Honeypot and Honeytrap are different. A Honeytrap is a phenomenon or full process to gain targets’ information where the Honeypot technique used.
For example, Romance or sexual affair is involved as a pot or technique to attract the target. Here the ‘target’ or ‘subject of investigates’ is a single person which have a lot of information about his/her sector. The full phenomenon where using this technique to gain success is called Honeytrap.
How do honeypots work?
If you, for instance, were in charge of IT security for a bank, you might set up a honeypot system that, to outsiders, looks like the bank’s network. The same goes for those in charge of — or researching — other types of secure, internet-connected systems.

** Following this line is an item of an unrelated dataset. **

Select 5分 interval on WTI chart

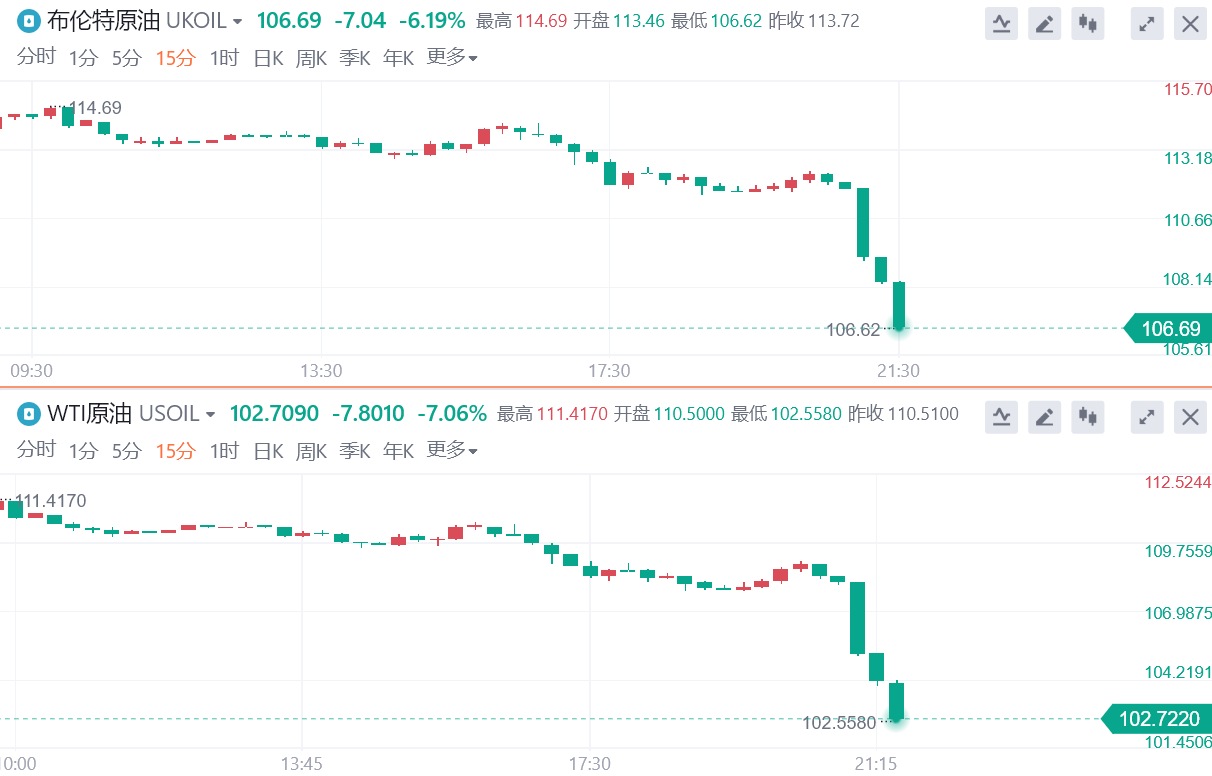[x=126, y=451]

By monitoring traffic to such systems, you can better understand where cybercriminals are coming from, how they operate, and what they want. More importantly, you can determine which security measures you have in place are working — and which ones may need improvement.
Examples of honeypots and their benefits
In 2015, Symantec, Norton’s parent company, set up a honeypot to attract attacks on so-called Internet of Things (IoT) devices. These are internet-connected items, such as home routers, digital video recorders, and cameras. Symantec’s IoT honeypot worked. As reported in the company’s 2017 Internet Security Threat Report, attacks on the honeypot almost doubled from January to December 2016.
What can experts learn from honeypot data? Well, in the case of Symantec’s IoT honeypot, researchers were able to determine a lot of things, including these:
- Countries from which attacks originated. China, the U.S., Russia, Germany, and Vietnam made up the top five. (These metrics measured the countries in which the IP address of the attacking device was based, but does not necessarily mean the attackers themselves operated from these countries.)
- Passwords attempted — “admin” was No. 1, and “123456” wasn’t far behind.
- The need for baseline security standards on IoT devices — to make them less vulnerable to attack.
Another honeypot example? In 2015, internet security experts set up an online railway control system as honeypot bait. The goal was to study how criminals would attack projects where they could put the public at risk. In this case, the only damage done was to a model train set at a German technology conference. Over two weeks, the so-called “HoneyTrain” suffered 2.7 million attacks.
What could be at stake?
Stealing personal information from online targets is one thing. Targeting public transportation systems is another. Beyond the IoT devices and the HoneyTrain, researchers have used honeypots to expose vulnerabilities with medical devices, gas stations, industrial control systems used for such things as electrical power grids, and more.
Given all the attention that the bad guys get for their hacking and data breach efforts, it’s good to know that the good guys have a few tricks up their sleeves to help protect against cyberattacks.
As more and more devices and systems become internet-connected, the importance of battling back against those who use the internet as a weapon will only increase. Honeypots can help.